WHAT YOU ARE ASKED TO DO:
Turn every line of the items below into a JSON list of strings, with one string per line and blank lines omitted.

EXERCISE MATERIALS:
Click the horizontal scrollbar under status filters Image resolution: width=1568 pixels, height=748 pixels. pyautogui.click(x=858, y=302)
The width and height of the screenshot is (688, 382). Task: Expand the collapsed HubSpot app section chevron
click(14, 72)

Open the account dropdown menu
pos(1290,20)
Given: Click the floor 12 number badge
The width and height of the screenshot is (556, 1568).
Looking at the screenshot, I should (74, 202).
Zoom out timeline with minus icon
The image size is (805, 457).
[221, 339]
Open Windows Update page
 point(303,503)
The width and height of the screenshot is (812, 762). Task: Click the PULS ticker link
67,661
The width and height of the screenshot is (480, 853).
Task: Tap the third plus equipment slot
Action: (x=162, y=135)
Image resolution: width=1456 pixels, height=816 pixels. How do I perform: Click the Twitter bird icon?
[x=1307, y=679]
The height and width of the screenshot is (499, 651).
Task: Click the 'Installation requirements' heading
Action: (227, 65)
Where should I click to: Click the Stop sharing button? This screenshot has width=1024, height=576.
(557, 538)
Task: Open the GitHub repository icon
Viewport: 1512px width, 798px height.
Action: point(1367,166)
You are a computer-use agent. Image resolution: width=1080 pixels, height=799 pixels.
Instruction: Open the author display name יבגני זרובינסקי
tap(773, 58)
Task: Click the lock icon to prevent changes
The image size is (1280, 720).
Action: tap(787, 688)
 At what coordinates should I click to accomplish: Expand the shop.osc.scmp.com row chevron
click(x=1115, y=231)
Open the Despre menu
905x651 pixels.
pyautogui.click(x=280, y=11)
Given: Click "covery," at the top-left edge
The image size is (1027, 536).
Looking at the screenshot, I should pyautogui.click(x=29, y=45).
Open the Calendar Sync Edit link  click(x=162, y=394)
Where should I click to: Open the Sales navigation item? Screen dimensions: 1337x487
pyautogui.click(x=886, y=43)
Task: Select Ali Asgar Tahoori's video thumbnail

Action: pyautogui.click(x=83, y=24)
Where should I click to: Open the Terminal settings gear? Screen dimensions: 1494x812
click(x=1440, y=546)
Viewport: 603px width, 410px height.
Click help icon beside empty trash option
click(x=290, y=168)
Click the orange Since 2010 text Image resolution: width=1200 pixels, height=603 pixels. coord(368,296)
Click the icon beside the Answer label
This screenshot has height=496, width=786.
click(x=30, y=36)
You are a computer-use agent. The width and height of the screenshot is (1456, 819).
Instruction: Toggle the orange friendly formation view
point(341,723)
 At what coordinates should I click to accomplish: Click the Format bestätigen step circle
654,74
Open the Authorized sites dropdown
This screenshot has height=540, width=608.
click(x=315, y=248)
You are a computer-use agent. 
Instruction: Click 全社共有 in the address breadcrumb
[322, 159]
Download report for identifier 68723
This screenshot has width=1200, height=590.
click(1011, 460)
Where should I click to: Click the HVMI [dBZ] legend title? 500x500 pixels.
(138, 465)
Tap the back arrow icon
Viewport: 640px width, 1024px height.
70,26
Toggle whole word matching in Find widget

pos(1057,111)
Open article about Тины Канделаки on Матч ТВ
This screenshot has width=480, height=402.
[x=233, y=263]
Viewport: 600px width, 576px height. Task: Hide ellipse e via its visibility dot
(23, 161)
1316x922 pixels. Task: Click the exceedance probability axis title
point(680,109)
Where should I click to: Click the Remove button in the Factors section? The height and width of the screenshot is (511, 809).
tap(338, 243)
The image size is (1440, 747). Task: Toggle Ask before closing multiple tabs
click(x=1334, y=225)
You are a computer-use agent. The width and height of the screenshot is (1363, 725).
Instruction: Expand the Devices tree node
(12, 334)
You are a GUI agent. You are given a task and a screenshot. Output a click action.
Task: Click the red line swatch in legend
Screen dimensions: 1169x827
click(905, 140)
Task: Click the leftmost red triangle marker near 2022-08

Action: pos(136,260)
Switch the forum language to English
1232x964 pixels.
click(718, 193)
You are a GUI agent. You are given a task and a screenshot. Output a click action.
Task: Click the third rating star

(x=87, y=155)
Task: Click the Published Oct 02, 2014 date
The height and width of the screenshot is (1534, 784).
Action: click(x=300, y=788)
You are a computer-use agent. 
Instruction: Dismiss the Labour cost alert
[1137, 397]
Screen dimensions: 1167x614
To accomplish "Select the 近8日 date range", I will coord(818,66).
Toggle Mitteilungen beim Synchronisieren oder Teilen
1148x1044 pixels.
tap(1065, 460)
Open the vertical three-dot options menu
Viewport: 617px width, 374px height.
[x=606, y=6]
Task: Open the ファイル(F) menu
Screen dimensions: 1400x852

EXERCISE SOLUTION:
[
  "Click the horizontal scrollbar under status filters Image resolution: width=1568 pixels, height=748 pixels. pyautogui.click(x=858, y=302)",
  "The width and height of the screenshot is (688, 382). Task: Expand the collapsed HubSpot app section chevron",
  "click(14, 72)",
  "Open the account dropdown menu",
  "pos(1290,20)",
  "Given: Click the floor 12 number badge",
  "The width and height of the screenshot is (556, 1568).",
  "Looking at the screenshot, I should (74, 202).",
  "Zoom out timeline with minus icon",
  "The image size is (805, 457).",
  "[221, 339]",
  "Open Windows Update page",
  " point(303,503)",
  "The width and height of the screenshot is (812, 762). Task: Click the PULS ticker link",
  "67,661",
  "The width and height of the screenshot is (480, 853).",
  "Task: Tap the third plus equipment slot",
  "Action: (x=162, y=135)",
  "Image resolution: width=1456 pixels, height=816 pixels. How do I perform: Click the Twitter bird icon?",
  "[x=1307, y=679]",
  "The height and width of the screenshot is (499, 651).",
  "Task: Click the 'Installation requirements' heading",
  "Action: (227, 65)",
  "Where should I click to: Click the Stop sharing button? This screenshot has width=1024, height=576.",
  "(557, 538)",
  "Task: Open the GitHub repository icon",
  "Viewport: 1512px width, 798px height.",
  "Action: point(1367,166)",
  "You are a computer-use agent. Image resolution: width=1080 pixels, height=799 pixels.",
  "Instruction: Open the author display name יבגני זרובינסקי",
  "tap(773, 58)",
  "Task: Click the lock icon to prevent changes",
  "The image size is (1280, 720).",
  "Action: tap(787, 688)",
  " At what coordinates should I click to accomplish: Expand the shop.osc.scmp.com row chevron",
  "click(x=1115, y=231)",
  "Open the Despre menu",
  "905x651 pixels.",
  "pyautogui.click(x=280, y=11)",
  "Given: Click \"covery,\" at the top-left edge",
  "The image size is (1027, 536).",
  "Looking at the screenshot, I should pyautogui.click(x=29, y=45).",
  "Open the Calendar Sync Edit link  click(x=162, y=394)",
  "Where should I click to: Open the Sales navigation item? Screen dimensions: 1337x487",
  "pyautogui.click(x=886, y=43)",
  "Task: Select Ali Asgar Tahoori's video thumbnail",
  "Action: pyautogui.click(x=83, y=24)",
  "Where should I click to: Open the Terminal settings gear? Screen dimensions: 1494x812",
  "click(x=1440, y=546)",
  "Viewport: 603px width, 410px height.",
  "Click help icon beside empty trash option",
  "click(x=290, y=168)",
  "Click the orange Since 2010 text Image resolution: width=1200 pixels, height=603 pixels. coord(368,296)",
  "Click the icon beside the Answer label",
  "This screenshot has height=496, width=786.",
  "click(x=30, y=36)",
  "You are a computer-use agent. The width and height of the screenshot is (1456, 819).",
  "Instruction: Toggle the orange friendly formation view",
  "point(341,723)",
  " At what coordinates should I click to accomplish: Click the Format bestätigen step circle",
  "654,74",
  "Open the Authorized sites dropdown",
  "This screenshot has height=540, width=608.",
  "click(x=315, y=248)",
  "You are a computer-use agent. ",
  "Instruction: Click 全社共有 in the address breadcrumb",
  "[322, 159]",
  "Download report for identifier 68723",
  "This screenshot has width=1200, height=590.",
  "click(1011, 460)",
  "Where should I click to: Click the HVMI [dBZ] legend title? 500x500 pixels.",
  "(138, 465)",
  "Tap the back arrow icon",
  "Viewport: 640px width, 1024px height.",
  "70,26",
  "Toggle whole word matching in Find widget",
  "pos(1057,111)",
  "Open article about Тины Канделаки on Матч ТВ",
  "This screenshot has width=480, height=402.",
  "[x=233, y=263]",
  "Viewport: 600px width, 576px height. Task: Hide ellipse e via its visibility dot",
  "(23, 161)",
  "1316x922 pixels. Task: Click the exceedance probability axis title",
  "point(680,109)",
  "Where should I click to: Click the Remove button in the Factors section? The height and width of the screenshot is (511, 809).",
  "tap(338, 243)",
  "The image size is (1440, 747). Task: Toggle Ask before closing multiple tabs",
  "click(x=1334, y=225)",
  "You are a computer-use agent. The width and height of the screenshot is (1363, 725).",
  "Instruction: Expand the Devices tree node",
  "(12, 334)",
  "You are a GUI agent. You are given a task and a screenshot. Output a click action.",
  "Task: Click the red line swatch in legend",
  "Screen dimensions: 1169x827",
  "click(905, 140)",
  "Task: Click the leftmost red triangle marker near 2022-08",
  "Action: pos(136,260)",
  "Switch the forum language to English",
  "1232x964 pixels.",
  "click(718, 193)",
  "You are a GUI agent. You are given a task and a screenshot. Output a click action.",
  "Task: Click the third rating star",
  "(x=87, y=155)",
  "Task: Click the Published Oct 02, 2014 date",
  "The height and width of the screenshot is (1534, 784).",
  "Action: click(x=300, y=788)",
  "You are a computer-use agent. ",
  "Instruction: Dismiss the Labour cost alert",
  "[1137, 397]",
  "Screen dimensions: 1167x614",
  "To accomplish \"Select the 近8日 date range\", I will coord(818,66).",
  "Toggle Mitteilungen beim Synchronisieren oder Teilen",
  "1148x1044 pixels.",
  "tap(1065, 460)",
  "Open the vertical three-dot options menu",
  "Viewport: 617px width, 374px height.",
  "[x=606, y=6]",
  "Task: Open the ファイル(F) menu",
  "Screen dimensions: 1400x852"
]